Outlook bright for Small Business Saturday

MARSHALL — It’s not all “doom and gloom” for small retailers this Christmas shopping season when it comes to competing with the big box stores and Amazon.

That’s how Lyle Patzer feels about the 10th annual Small Business Saturday which is promoted by American Express. Patzer owns Patzer’s Hardware Hank in downtown Marshall — a business that goes back 52 years in Marshall.

“I think there is a lot of good news, good prosperous businesses on Main Street,” Patzer said. “I think small businesses are unique enough to tailor to our local customer and a lot of people appreciate that and will support us. I think there is enough to go around.”

An average of 67 cents of every dollar spent at a small business in the U.S. ends up staying in that local community, according to American Express.

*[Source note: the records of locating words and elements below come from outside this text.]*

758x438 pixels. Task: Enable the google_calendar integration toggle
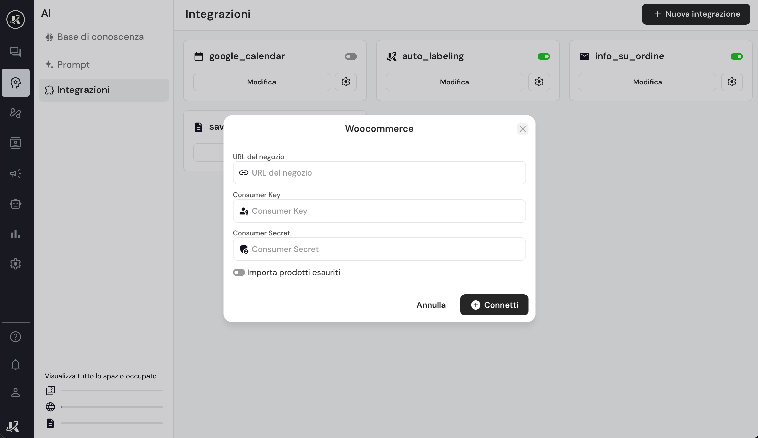click(x=350, y=57)
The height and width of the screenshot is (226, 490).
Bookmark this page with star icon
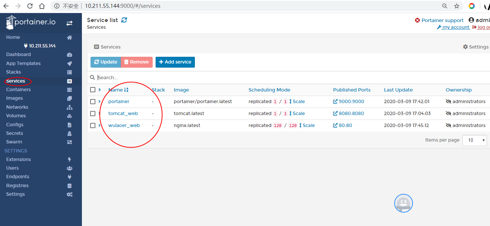click(x=456, y=6)
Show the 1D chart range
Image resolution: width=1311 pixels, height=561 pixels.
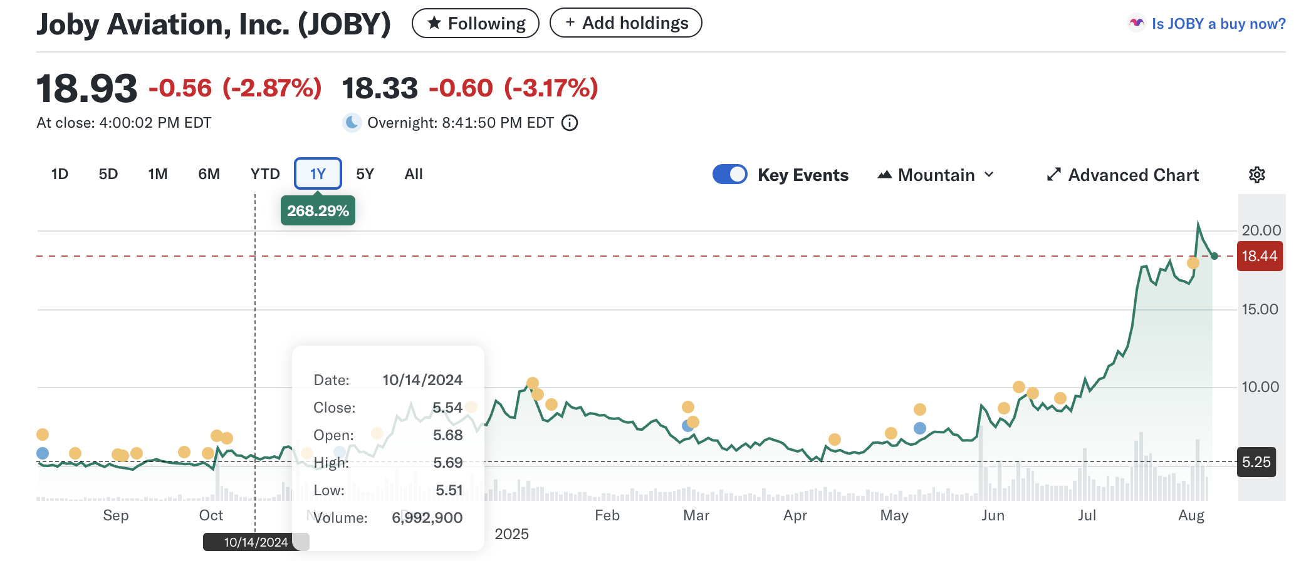point(60,174)
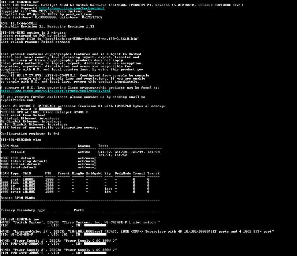Click the 'Primary Secondary Type' header row
Viewport: 297px width, 256px height.
[23, 210]
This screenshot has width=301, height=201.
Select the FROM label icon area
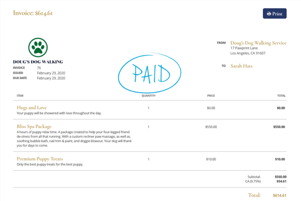tap(221, 43)
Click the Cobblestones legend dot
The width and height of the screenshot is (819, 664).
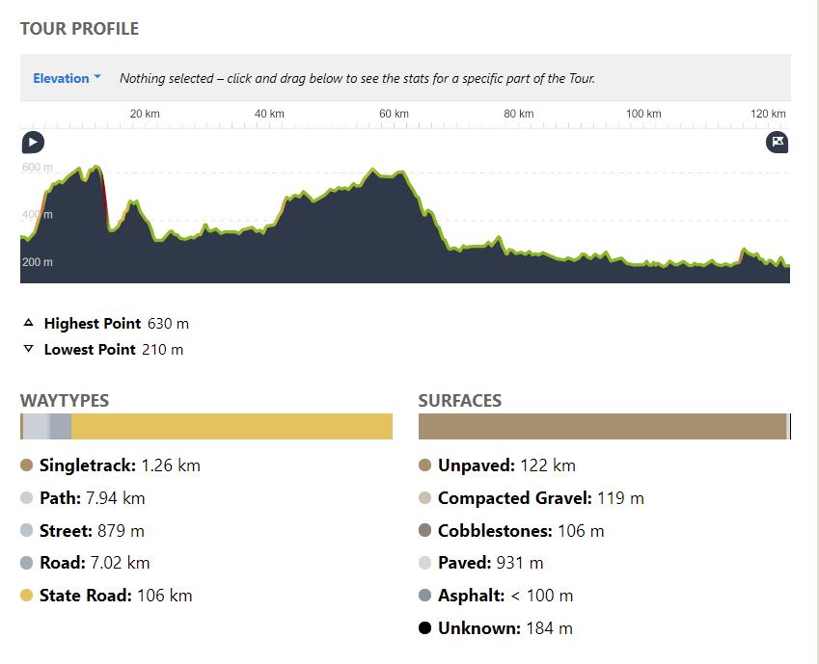click(425, 531)
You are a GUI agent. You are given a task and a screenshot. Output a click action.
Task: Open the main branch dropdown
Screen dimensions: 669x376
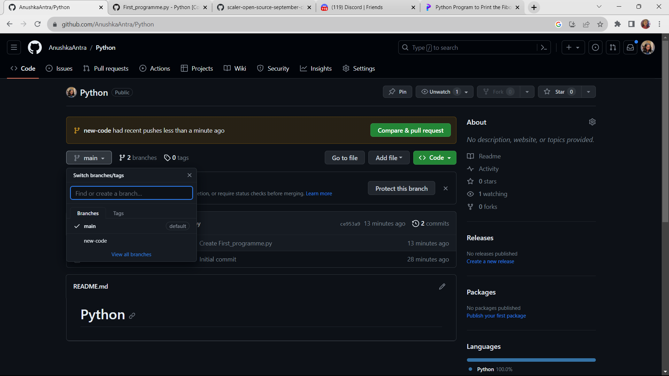(89, 157)
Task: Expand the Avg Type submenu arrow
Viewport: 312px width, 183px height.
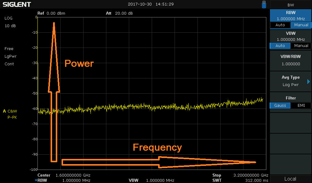Action: tap(308, 81)
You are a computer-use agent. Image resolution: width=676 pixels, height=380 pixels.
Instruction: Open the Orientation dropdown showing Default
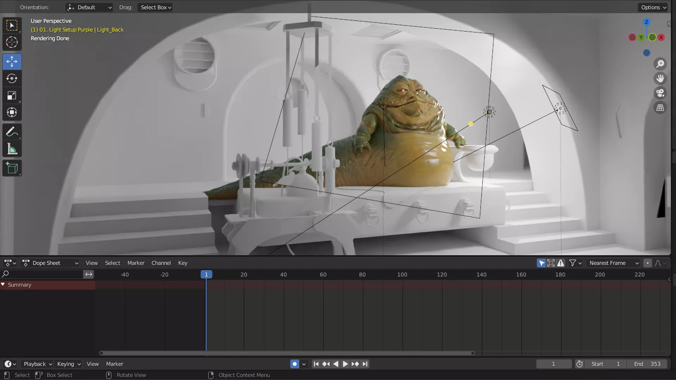(89, 7)
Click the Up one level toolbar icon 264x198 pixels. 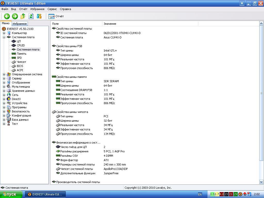(23, 16)
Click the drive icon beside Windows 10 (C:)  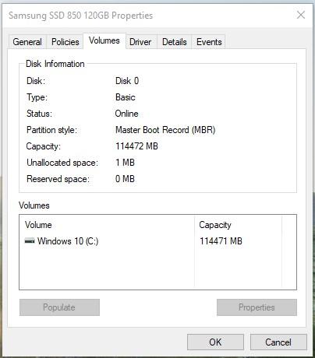pyautogui.click(x=30, y=241)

The Shop Small Consumer Impact Survey from American Express found that when consumers are aware of their impact, 75% say they would be more likely to purchase a product or service from a small independently owned business.

“Over the past 9 years, consumers reported spending more than $100 billion at small businesses on Small Business Saturday. Based on that reported spend, and taking into account that an average of two-thirds of every dollar spent at a small business stays in that community, an estimated $67 billion has stayed local on Small Business Saturday, helping communities thrive,” the American Express press release stated.

Coco Avenue owner Laura Guza-Antony believes uniqueness of products helps small retailers.

“I feel in a boutique you are getting something a little unique. It’s something you probably can’t find at a big store. When I do order, I have things not on Amazon,” Guza-Antony said.

Terry Haas with Bot Appliance/Poppin’ Tags says sales might not be as good as last year because farmers had a rough growing season, but he’s still optimistic.

“The big thing is that everybody can save money at a big box store until you run into a problem. Then when you got a problem, you have to think — now what do I do? Big box stores don’t take care of them like the mom and pop shops do,” Haas said.

Brad Cool at Mister Cool’s Clothing expects good sales on Small Business Saturday. He feels people rather shop for clothes at a store than online.

“Clothes are a little different than ordering a widget (online). Every brand is different. If you order a widget, you don’t have to worry if it fits or not. You order the right widget, it’s going to be the right widget. With clothes, it’s nice to feel the material and see how it looks,” Cool said.

Chad Kulla with the Bike Shop feels more people will stay in Marshall to shop because of the winter weather this weekend.

“I think it will be really good for us downtown,” Kulla said.

“We recognize the hardships faced by small business owners today and want to inspire people to take notice and Shop Small to support their communities on Small Business Saturday and beyond,” said Elizabeth Rutledge, chief marketing officer at American Express. “Retail is changing, but local shops are the fabric of our communities, helping them to thrive in the future is part of our brand ethos and backing promise.”